In August 1924 the camps were dissolved and for a time she remained in Stanytsia, which was established on the former camp's footprint - with her disability she qualified to live there. She left for treatment in Warsaw in October that year and in April 1925 a regular medical examination in Warsaw revealed "damage to both lower limbs and one upper limb from gunshot wounds" and she was recommended for treatment abroad.

===Later life===
After treatment in Europe she regained full use of her limbs. She and her children moved to Italy, where she enrolled in the University of Rome and graduated in cardiology. She married an Italian physician with the surname Mangeri around 1927 and settled on his estate in Taormina in Sicily. They later divorced and she moved with her daughters again, this time to Nice in France, where she set up her own medical practice. She also maintained active ties with Ukrainian émigrés and veterans in Europe. In 1932, she met Yevhen Konovalets, leader of the OUN.

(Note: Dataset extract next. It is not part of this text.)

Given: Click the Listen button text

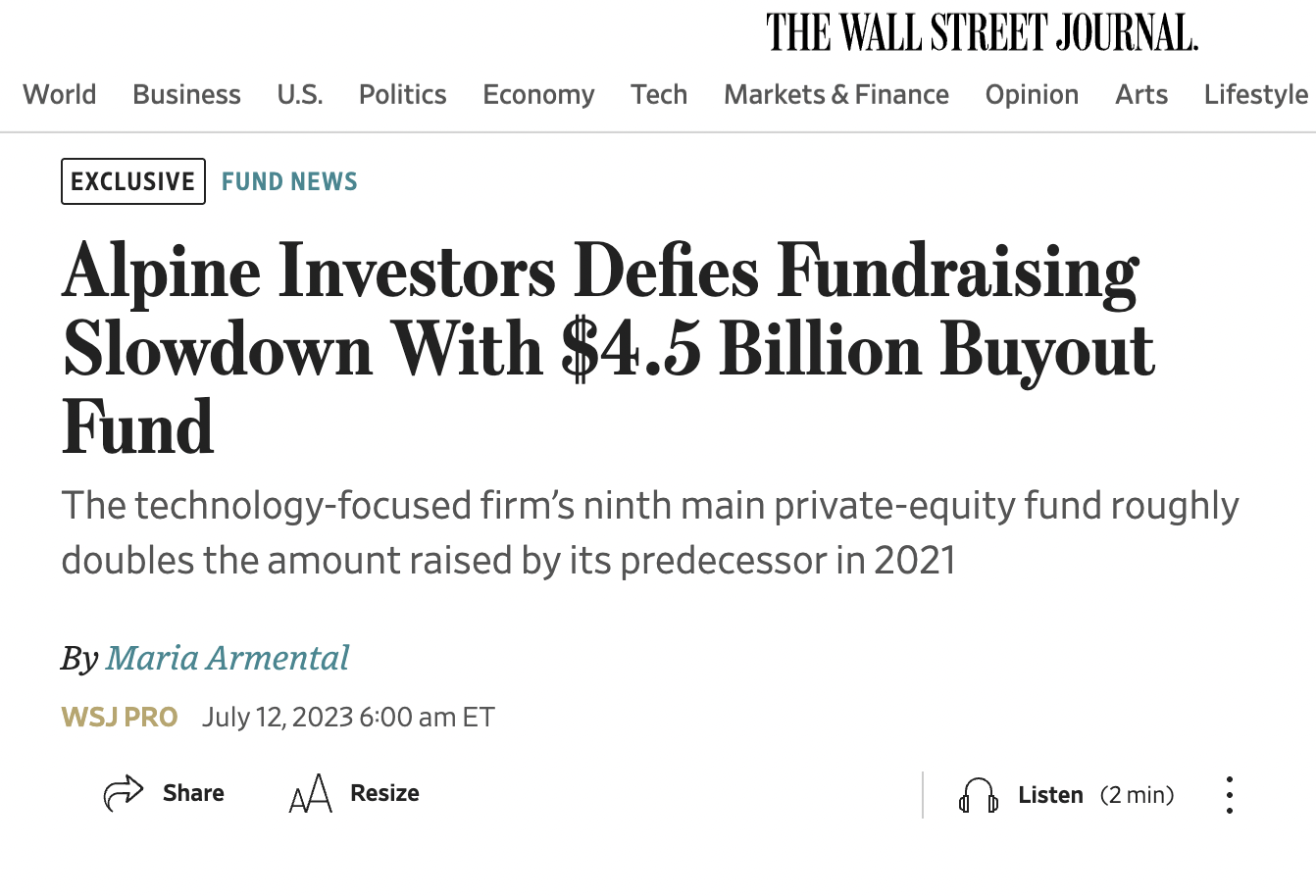Looking at the screenshot, I should click(1050, 795).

Nothing is known of her during the Second World War until 1945, when she was recorded as working in a US Army medical officer's uniform in the American occupation zone in Germany under the name Christiana Mangeri. There she headed the medical service in the camps for displaced persons in Mannheim, Würzburg, Leipheim, Dillingen and Günzburg, where the vast majority of Ukrainians were being held. That work ended when Germany began closing these camps in 1950. Soon after that she moved to Switzerland permanently, dying in Geneva.

== Legacy ==
A street in Kyiv is named after Sushko, whilst провулок Уляни Громової (Ulyana Gromova Lane) in Kropyvnytskyi has been renamed провулок Христини Сушко (Khrystyna Sushko Lane).

In August 2026 the Ukrainian Institute of National Remembrance announced that the tombstone of Sushko's grave in Geneva had "disappeared" and that her resting place was being prepared for some else's grave.